Delta Airlines recently changed their safety videos.
And we hate it.
It's not just a knee-jerk reaction to change. There are brain-based reasons why changing the tone of the videos made them significantly less effective.
This is how Delta's safety videos used to look:
(There were several in the series, this is just one example.)
They get all the essential messaging across, but there is also humor and lightness. Even a seasoned flier will pay attention through some of the drier safety messaging (that they may have heard and ignored a hundred times before) because they're looking for that little nugget of entertainment.
What visual treat will I get next? What tiny thing will surprise and delight me?
This is the NEW Delta safety video that was playing the last few flights we've taken:
It's really...pretty? It's done well. It highlights the global nature of their business.
And it's tremendously dull.
I'm guessing the former are the reasons they went that direction. It's a classy video, sure. But no one was watching it. We tuned in for the first few seconds, saw that there wasn't going to be any humor payoff, and went back to our various diversions. It was easy to tune out.
We also noticed that there was a message from a *new* CEO in the beginning of the video. We speculated that they did as so many companies do; they changed the video strategy because a new head person wanted to go a new direction; to make their own mark in the creative branding of the company.

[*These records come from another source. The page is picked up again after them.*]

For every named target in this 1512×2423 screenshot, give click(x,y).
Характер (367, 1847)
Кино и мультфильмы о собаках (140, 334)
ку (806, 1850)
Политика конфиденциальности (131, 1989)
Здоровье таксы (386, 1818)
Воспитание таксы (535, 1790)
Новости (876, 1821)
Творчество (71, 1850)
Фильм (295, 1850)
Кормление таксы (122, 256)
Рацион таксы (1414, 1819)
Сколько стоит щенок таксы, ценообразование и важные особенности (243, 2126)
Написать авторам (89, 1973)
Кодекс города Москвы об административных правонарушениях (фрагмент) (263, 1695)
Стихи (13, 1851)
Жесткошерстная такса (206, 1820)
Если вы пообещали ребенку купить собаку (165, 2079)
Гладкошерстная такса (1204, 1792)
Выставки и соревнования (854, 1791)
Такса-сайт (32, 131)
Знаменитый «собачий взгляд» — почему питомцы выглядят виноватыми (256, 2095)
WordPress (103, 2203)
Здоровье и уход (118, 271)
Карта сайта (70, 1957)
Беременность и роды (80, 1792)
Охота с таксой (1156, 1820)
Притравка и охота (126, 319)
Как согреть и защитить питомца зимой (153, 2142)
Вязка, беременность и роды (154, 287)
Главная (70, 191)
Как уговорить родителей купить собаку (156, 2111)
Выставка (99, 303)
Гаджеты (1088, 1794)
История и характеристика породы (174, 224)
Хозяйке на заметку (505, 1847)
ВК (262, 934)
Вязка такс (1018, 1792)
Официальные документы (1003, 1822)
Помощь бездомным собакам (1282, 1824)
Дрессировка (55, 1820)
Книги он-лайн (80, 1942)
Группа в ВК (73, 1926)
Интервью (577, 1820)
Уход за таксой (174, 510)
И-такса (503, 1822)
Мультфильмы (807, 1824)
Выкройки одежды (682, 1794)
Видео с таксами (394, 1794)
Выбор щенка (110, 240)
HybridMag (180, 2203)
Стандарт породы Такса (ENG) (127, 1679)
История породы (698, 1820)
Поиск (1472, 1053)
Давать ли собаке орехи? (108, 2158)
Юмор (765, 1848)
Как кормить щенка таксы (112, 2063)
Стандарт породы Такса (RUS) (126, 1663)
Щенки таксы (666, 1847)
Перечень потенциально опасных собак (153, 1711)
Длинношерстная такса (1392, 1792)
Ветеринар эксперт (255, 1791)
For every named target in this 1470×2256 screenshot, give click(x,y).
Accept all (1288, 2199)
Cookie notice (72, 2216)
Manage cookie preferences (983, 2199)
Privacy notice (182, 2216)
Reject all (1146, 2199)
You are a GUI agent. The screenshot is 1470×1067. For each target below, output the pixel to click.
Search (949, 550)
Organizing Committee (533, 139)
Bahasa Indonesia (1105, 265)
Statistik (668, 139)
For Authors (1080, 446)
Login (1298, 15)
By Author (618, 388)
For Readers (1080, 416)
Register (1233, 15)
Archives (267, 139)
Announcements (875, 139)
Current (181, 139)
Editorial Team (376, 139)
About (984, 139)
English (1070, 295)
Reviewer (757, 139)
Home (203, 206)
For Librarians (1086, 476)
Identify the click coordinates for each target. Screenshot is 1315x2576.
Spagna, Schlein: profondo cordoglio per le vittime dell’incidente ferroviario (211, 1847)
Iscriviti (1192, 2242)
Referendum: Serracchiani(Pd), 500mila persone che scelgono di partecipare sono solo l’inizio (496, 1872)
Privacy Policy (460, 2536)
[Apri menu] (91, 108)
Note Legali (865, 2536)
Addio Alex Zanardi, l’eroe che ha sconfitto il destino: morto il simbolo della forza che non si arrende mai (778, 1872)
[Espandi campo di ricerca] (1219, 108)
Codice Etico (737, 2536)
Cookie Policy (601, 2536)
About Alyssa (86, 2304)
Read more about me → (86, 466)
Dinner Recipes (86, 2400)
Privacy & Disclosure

We don't know that for a fact, of course, but we've seen it enough times in events to recognize the strong possibility that this is the case.
Here's are four things we can learn from Delta's decision, as it applies to events:
1. Don't change JUST for the sake of change.
In this case, Delta had built up a reputation for these fun videos, so we were anticipating the same thing (maybe slight variances, but the direction and overall tone was the same). We were disappointed by a straightforward video and tuned out after figuring out that it wasn't going to be entertaining.
There is ample reason to change something when it feels stale or is no longer working, and change is quite frequently good. But changing something for the sake of change when the previous tactic or message was--and remains--effective isn't a wise move.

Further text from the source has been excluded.